Excerpted records:
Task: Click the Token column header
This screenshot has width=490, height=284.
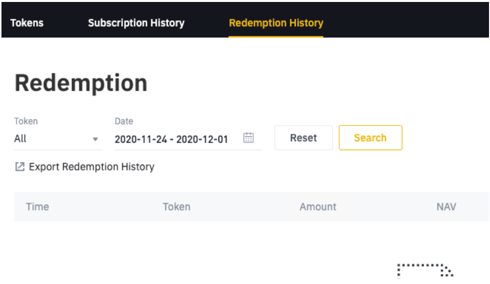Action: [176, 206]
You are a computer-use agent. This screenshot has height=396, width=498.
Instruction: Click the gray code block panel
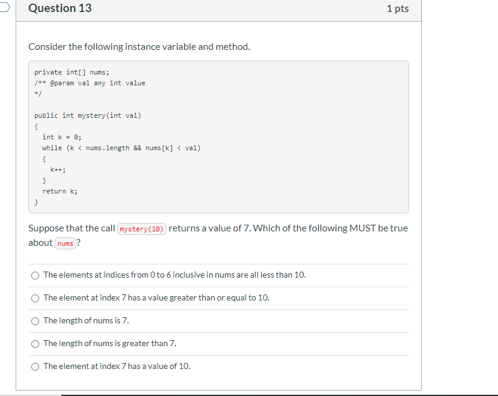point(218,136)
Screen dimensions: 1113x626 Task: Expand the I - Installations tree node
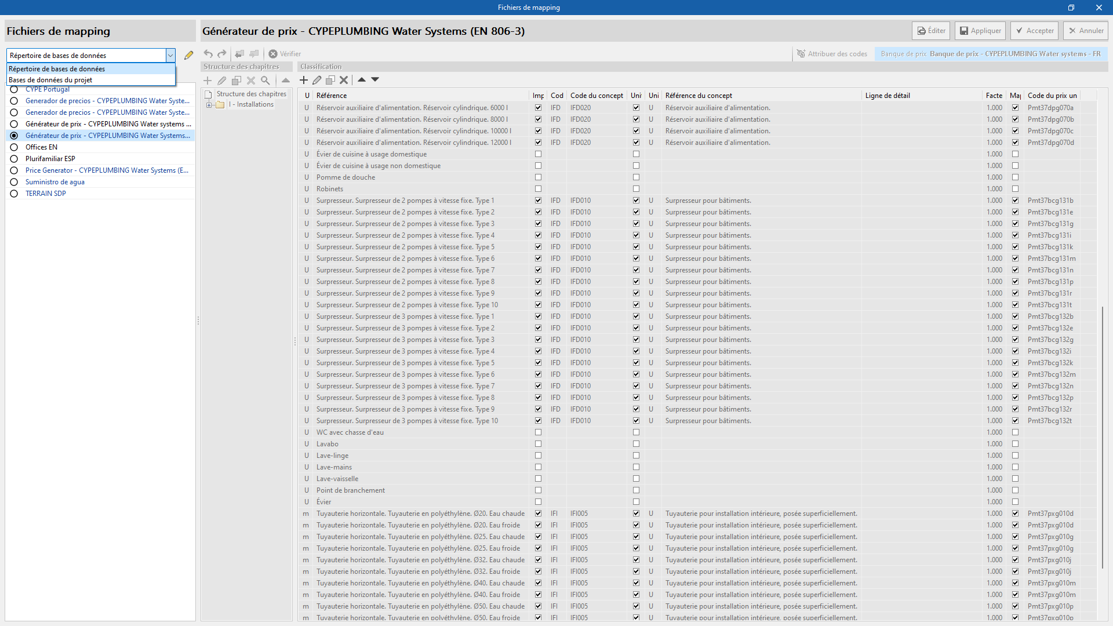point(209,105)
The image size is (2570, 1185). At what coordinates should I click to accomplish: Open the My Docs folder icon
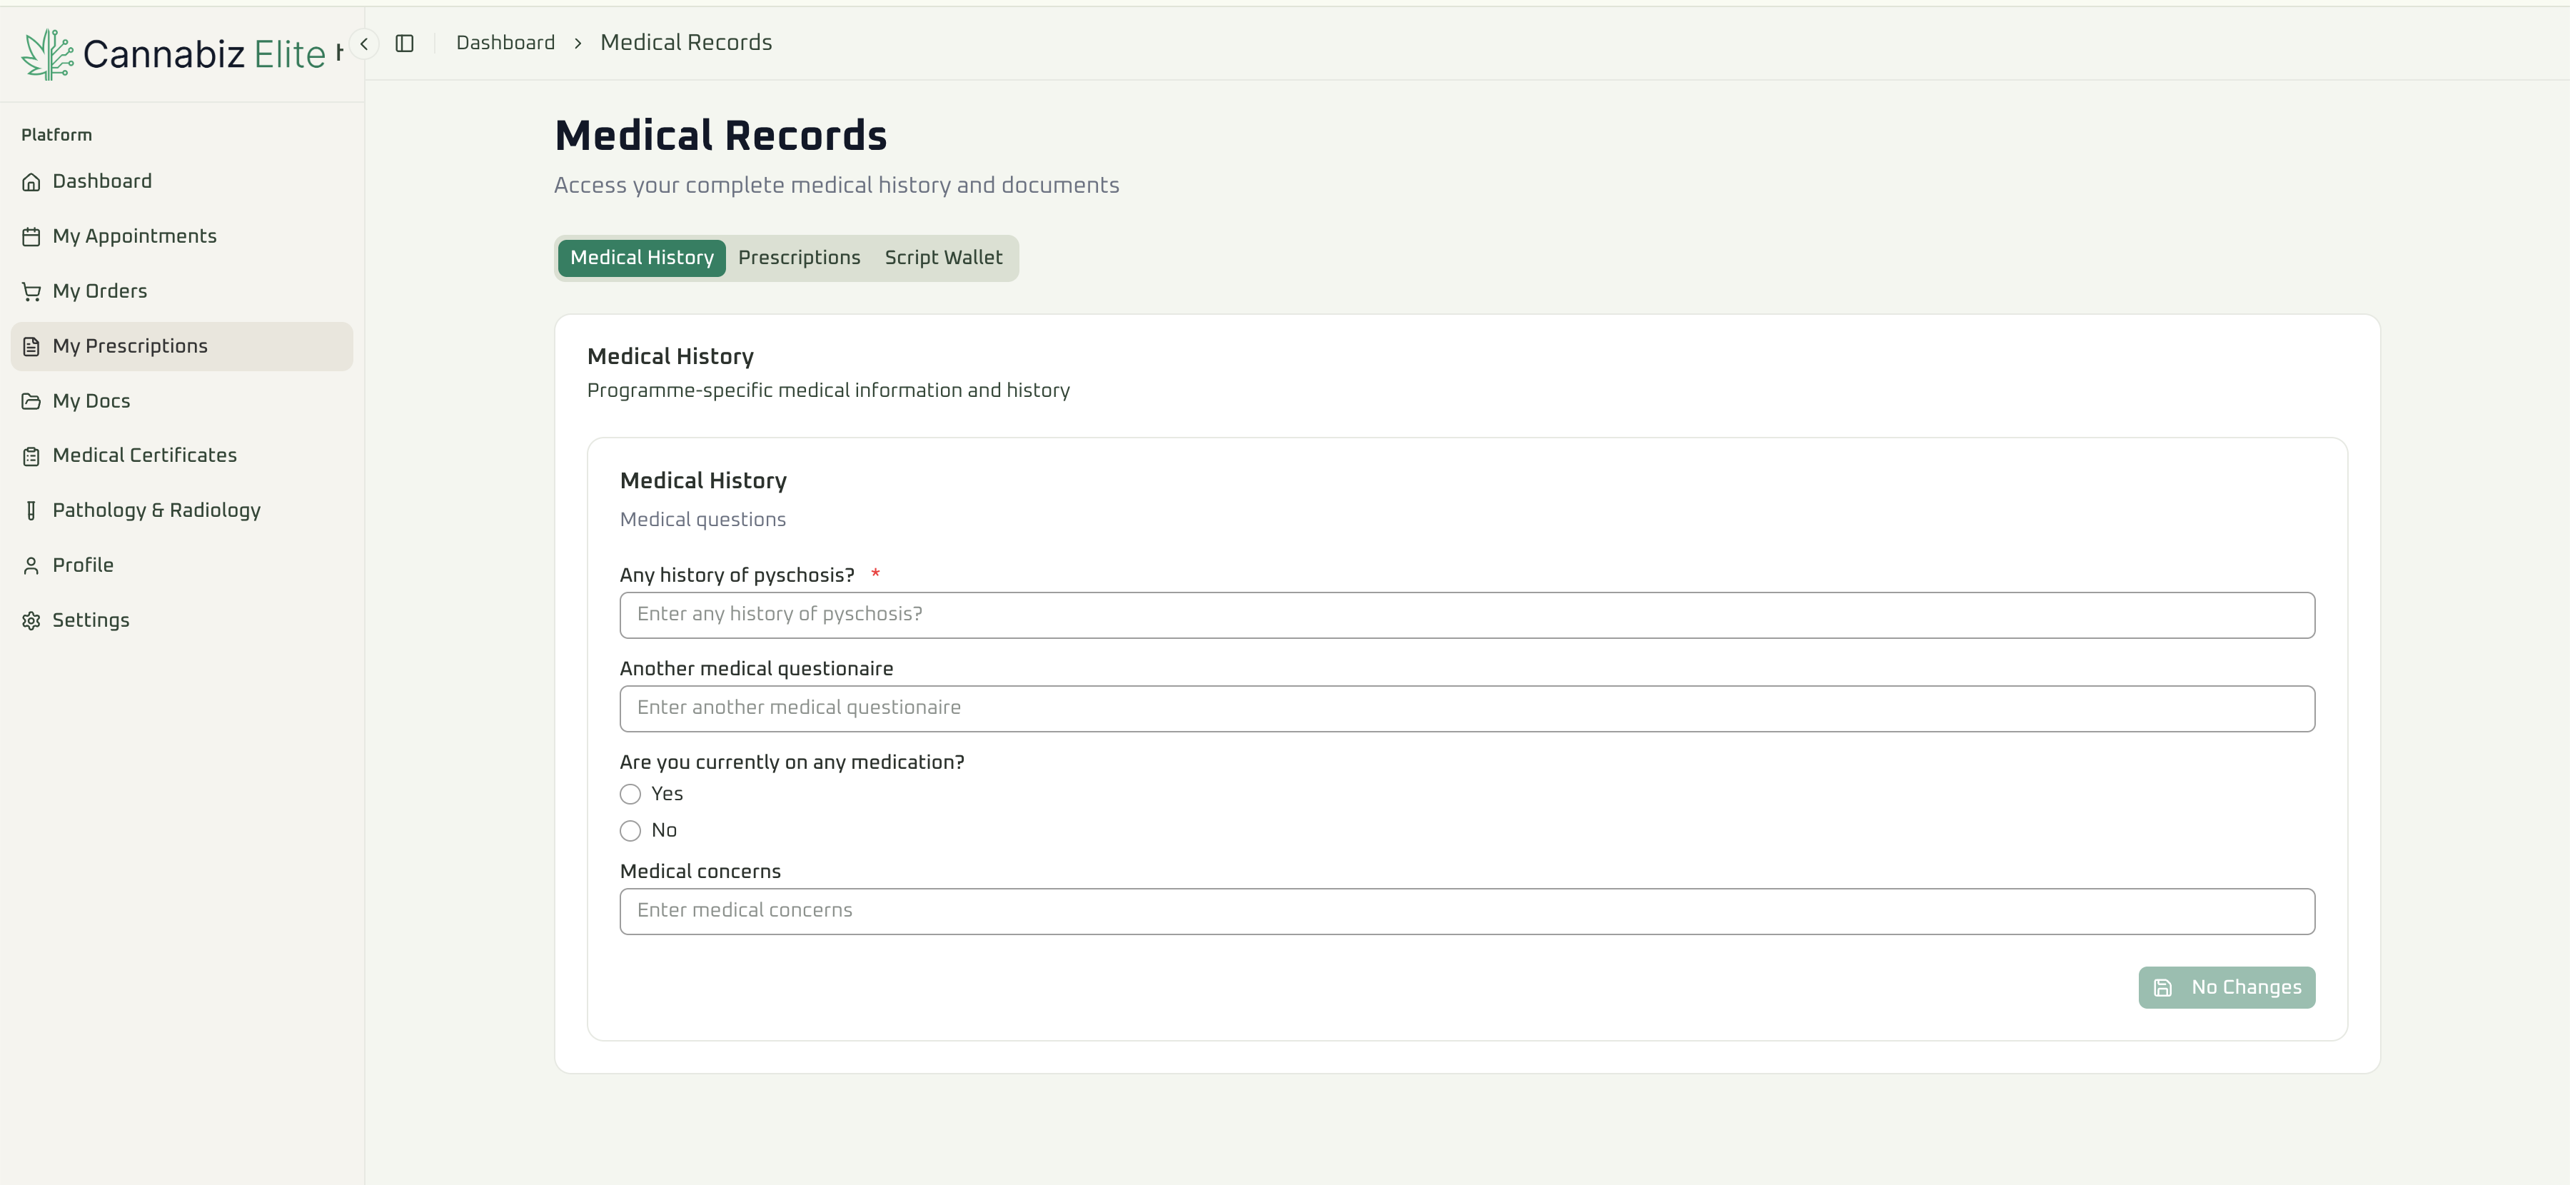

* * *

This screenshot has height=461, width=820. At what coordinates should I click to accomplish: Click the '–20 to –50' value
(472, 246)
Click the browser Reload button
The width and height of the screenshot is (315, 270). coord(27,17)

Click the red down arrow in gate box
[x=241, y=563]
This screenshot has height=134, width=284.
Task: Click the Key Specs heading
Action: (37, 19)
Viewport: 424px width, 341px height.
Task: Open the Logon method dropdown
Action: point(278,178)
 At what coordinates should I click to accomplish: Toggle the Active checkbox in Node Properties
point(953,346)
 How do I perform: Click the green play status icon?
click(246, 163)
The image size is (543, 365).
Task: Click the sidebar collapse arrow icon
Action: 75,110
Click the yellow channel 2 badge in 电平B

Instructions to follow: Can you render the lines as a JSON list of strings, starting with the line that contains "How do I perform: Click" and going on through the line that contains "Click the yellow channel 2 badge in 电平B", with one string per line and blank lines left out?

Response to the task:
[
  " How do I perform: Click the green play status icon?",
  "click(246, 163)",
  "The image size is (543, 365).",
  "Task: Click the sidebar collapse arrow icon",
  "Action: 75,110",
  "Click the yellow channel 2 badge in 电平B"
]